NCHRP 03-108 [Active]
Guidance on Quantifying Benefits of TIM Strategies
| Project Data
||Mark S. Bush
Traffic incidents are a major source of congestion. Traffic incident management (TIM) consists of “a planned and coordinated multi-disciplinary process to detect, respond to, and clear traffic incidents so that traffic flow may be restored as safely and quickly as possible. Effective TIM reduces the duration and impacts of traffic incidents and improves the safety of motorists, crash victims, and emergency responders.” (FHWA Traffic Incident Management Website
) The National Traffic Incident Management Coalition (NTIMC) has adopted the National Unified Goal
(NUG) for TIM to “achieve enhanced responder safety; safe, quick traffic incident clearance; and more prompt, reliable, interoperable communications.” About half of congestion is caused by temporary disruptions that take away part of the roadway from use, or "non-recurring" congestion. The three main causes of non-recurring congestion are: incidents ranging from a flat tire to an overturned hazardous material truck (25 percent of congestion), work zones (10 percent of congestion), and weather (15 percent of congestion). Non-recurring events dramatically reduce the available capacity and reliability of the entire transportation system. TIM has received increased attention in recent years as agencies, including transportation and emergency responders, have deployed more personnel and financial resources in this area to improve road user and worker/responder safety, improve mobility and reliability, reduce green-house emissions, and mitigate other environmental impacts. TIM related analytical procedures (for estimation of impacts, benefit/cost of program/strategies, resource allocation, etc.) have made rapid progress, and many agencies have developed their own methods/tools to support improved decisionmaking. Also, the Federal Highway Administration (FHWA), with the help of 11 focus states, has identified three incident specific performance measures for data collection and analysis, i.e., roadway clearance time, incident clearance time, and secondary incidents. However, there are inconsistencies in TIM related estimation methods, and guidance is needed on what should be considered reasonable for accurate TIM program assessment and operations performance measurement under data rich and poor scenarios. In the absence of such guidance, it is very difficult to accurately determine and/or compute economic benefits of these programs and TIM strategies and the use of this information in various evaluations and decision support systems. This is also important to have a better understanding of the scope of the problem and preparing a consistent message related to impacts and benefits that can also be used in training.
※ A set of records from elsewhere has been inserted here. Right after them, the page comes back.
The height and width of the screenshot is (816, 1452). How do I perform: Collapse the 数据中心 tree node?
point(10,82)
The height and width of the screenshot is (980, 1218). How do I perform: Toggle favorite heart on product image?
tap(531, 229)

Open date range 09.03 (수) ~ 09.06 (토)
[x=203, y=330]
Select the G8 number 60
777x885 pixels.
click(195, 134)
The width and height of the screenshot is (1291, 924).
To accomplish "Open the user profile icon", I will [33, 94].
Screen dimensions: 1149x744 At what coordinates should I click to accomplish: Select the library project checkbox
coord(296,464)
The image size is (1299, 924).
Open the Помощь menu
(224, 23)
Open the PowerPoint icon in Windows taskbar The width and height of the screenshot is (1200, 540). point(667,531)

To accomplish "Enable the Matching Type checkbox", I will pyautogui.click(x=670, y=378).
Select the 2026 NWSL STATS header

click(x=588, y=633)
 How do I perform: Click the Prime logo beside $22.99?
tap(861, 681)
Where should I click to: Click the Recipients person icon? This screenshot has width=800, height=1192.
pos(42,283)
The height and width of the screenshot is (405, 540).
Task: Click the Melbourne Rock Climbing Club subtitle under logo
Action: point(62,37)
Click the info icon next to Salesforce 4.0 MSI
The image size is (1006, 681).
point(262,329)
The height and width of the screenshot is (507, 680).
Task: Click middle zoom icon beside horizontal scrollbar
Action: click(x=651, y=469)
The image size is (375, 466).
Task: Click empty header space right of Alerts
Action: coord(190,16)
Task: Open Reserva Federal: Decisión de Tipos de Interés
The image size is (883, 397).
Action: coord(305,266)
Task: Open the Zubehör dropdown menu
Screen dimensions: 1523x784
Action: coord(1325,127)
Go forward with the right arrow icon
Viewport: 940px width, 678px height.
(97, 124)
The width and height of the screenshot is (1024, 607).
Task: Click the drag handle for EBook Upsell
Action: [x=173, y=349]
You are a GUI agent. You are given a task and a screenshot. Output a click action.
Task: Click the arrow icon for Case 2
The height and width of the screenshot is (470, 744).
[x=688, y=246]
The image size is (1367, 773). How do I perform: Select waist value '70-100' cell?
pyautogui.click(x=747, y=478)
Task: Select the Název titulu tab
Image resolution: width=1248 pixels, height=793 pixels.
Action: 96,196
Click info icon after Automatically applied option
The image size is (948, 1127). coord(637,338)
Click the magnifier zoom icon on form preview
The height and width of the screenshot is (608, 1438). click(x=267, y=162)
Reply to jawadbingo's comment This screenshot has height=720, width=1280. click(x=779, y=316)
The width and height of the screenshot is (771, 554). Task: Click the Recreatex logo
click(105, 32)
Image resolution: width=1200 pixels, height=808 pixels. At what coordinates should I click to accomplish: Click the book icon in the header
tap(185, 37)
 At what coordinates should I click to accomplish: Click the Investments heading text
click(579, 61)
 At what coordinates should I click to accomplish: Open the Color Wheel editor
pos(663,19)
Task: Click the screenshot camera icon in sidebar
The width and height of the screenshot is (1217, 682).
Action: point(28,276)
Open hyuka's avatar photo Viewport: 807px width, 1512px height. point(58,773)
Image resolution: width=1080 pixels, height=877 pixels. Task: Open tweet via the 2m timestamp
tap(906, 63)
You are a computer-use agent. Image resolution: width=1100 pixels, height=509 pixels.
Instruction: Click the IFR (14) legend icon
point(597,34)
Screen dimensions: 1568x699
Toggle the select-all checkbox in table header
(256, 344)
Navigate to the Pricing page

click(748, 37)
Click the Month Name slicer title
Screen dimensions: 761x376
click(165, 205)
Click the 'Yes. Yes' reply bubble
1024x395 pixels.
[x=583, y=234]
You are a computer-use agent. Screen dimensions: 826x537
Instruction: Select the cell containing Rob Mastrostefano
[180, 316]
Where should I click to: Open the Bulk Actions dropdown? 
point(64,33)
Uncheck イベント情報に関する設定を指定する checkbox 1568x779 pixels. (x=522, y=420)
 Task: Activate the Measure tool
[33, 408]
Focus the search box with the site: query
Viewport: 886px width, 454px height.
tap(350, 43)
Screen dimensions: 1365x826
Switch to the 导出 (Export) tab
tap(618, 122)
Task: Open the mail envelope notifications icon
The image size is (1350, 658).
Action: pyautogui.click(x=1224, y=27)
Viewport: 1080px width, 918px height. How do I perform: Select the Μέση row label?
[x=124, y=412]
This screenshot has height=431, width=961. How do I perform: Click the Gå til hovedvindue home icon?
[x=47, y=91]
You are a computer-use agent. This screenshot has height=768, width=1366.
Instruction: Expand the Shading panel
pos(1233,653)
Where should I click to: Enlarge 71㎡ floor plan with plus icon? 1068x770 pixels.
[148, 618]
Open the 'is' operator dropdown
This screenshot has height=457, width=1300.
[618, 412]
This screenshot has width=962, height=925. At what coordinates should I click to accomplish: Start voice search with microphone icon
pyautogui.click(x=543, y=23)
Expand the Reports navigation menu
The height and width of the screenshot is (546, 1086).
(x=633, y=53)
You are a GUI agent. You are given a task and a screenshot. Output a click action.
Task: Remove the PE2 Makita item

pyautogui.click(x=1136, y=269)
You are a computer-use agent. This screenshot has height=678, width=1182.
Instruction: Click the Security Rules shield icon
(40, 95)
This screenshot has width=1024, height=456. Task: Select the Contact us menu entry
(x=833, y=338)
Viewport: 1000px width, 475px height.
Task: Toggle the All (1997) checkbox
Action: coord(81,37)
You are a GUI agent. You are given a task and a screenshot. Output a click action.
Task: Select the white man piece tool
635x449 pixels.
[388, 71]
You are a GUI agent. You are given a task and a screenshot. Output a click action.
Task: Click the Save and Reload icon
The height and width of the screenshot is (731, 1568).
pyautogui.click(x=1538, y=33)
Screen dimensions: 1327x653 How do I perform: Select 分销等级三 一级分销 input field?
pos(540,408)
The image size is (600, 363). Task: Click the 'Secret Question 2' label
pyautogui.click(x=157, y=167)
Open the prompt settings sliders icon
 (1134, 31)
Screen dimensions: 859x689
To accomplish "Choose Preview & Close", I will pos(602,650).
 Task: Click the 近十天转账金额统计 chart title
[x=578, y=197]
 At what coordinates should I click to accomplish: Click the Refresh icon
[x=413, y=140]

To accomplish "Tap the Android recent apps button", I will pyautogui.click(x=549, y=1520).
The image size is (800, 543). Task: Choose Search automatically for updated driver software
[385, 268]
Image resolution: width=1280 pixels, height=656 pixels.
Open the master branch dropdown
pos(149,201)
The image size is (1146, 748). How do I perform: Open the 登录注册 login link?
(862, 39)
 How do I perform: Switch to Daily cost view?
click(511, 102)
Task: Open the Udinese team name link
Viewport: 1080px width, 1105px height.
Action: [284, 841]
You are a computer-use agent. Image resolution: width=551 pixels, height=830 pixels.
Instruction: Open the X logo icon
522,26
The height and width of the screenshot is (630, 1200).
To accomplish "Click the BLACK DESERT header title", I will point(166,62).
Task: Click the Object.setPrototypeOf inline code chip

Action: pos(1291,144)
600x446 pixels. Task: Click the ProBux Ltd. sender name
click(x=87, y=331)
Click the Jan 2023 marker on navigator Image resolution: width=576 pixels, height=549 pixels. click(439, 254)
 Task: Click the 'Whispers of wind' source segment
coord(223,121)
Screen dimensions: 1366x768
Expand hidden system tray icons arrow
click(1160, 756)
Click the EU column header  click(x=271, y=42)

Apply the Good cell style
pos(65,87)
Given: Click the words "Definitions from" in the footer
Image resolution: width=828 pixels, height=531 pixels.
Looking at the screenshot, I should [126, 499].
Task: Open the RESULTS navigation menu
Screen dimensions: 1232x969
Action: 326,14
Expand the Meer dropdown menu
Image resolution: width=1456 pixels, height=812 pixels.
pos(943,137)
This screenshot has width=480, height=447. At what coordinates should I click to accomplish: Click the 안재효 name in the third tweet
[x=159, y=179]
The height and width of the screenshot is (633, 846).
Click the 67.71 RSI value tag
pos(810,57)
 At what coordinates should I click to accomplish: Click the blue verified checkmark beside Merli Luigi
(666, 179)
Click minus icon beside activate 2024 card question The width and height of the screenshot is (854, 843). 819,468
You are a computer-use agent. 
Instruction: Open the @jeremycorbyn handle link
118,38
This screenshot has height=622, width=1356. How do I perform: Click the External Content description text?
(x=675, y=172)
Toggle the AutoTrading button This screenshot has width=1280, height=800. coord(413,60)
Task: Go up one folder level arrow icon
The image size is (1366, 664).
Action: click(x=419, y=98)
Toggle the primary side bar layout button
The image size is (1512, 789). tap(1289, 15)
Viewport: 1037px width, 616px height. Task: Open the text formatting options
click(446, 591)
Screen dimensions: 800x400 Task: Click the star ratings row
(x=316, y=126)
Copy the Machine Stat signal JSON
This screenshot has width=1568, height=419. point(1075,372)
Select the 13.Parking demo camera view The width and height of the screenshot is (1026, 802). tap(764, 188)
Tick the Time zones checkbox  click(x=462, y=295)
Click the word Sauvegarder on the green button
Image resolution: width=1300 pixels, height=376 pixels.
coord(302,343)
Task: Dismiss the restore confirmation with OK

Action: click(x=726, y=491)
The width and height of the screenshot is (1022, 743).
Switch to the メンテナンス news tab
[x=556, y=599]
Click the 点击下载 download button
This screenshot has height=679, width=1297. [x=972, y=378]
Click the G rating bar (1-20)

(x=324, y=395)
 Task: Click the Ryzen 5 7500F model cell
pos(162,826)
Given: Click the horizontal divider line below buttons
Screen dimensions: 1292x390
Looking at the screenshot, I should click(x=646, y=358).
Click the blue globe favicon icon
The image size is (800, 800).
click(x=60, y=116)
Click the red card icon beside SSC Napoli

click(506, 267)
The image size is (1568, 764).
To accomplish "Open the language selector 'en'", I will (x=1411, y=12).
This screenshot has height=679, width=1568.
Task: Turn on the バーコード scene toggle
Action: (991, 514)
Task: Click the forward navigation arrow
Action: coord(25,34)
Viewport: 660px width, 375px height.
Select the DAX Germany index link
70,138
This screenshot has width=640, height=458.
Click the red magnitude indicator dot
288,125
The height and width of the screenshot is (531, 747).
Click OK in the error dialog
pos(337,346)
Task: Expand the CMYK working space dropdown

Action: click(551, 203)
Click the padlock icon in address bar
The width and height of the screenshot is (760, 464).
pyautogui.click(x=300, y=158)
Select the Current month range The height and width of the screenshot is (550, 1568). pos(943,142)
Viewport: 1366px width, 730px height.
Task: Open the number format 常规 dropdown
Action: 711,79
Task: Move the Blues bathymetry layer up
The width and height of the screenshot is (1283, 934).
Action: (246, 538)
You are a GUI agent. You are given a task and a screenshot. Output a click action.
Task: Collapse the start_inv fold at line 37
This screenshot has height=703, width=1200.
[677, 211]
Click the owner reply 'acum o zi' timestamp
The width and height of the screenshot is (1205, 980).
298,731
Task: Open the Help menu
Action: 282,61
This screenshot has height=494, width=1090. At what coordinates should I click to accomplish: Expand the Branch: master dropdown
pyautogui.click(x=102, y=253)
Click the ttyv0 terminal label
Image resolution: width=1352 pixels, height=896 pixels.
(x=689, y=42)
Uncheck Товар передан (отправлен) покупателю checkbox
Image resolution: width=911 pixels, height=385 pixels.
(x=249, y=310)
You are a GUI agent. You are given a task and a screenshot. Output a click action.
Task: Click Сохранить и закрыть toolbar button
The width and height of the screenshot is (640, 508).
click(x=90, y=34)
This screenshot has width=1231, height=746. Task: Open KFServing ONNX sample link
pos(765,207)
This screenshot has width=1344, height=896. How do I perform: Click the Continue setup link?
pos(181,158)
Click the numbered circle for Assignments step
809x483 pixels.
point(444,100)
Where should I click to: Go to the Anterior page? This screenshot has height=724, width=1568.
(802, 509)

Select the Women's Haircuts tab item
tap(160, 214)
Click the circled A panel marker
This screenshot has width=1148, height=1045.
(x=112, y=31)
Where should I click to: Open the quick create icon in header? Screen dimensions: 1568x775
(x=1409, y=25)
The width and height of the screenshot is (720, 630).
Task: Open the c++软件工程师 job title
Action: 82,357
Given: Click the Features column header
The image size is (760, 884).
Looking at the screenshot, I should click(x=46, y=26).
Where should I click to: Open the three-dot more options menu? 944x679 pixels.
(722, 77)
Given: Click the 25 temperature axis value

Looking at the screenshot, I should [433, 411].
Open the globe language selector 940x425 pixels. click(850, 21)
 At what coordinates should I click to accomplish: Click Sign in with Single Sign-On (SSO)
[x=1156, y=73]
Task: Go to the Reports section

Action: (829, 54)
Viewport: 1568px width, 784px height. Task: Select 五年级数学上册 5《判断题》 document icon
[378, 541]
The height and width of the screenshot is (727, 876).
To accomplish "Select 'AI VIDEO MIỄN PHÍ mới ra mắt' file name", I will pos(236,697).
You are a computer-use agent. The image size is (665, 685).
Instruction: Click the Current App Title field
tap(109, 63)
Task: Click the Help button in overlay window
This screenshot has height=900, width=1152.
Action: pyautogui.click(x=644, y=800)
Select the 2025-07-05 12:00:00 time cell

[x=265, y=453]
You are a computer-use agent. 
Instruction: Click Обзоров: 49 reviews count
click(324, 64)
The objective of this research is to develop a guidance document for analyzing and quantifying the impacts of traffic incidents and the economic benefits of TIM strategies. The guidance shall be useful and applicable for TIM program mid-level managers/analysts in planning and operations for a broad spectrum of transportation and incident responding agencies with varying TIM program maturity levels and a variety of data collection capabilities.
The guidance document should include:
- Methodologies for quantifying impacts of traffic incidents and benefits of TIM strategies.
Note: This includes scenarios in both data rich and poor environments. The methodologies should address relevant cost factors.
- Demonstrative applications of the methodologies developed.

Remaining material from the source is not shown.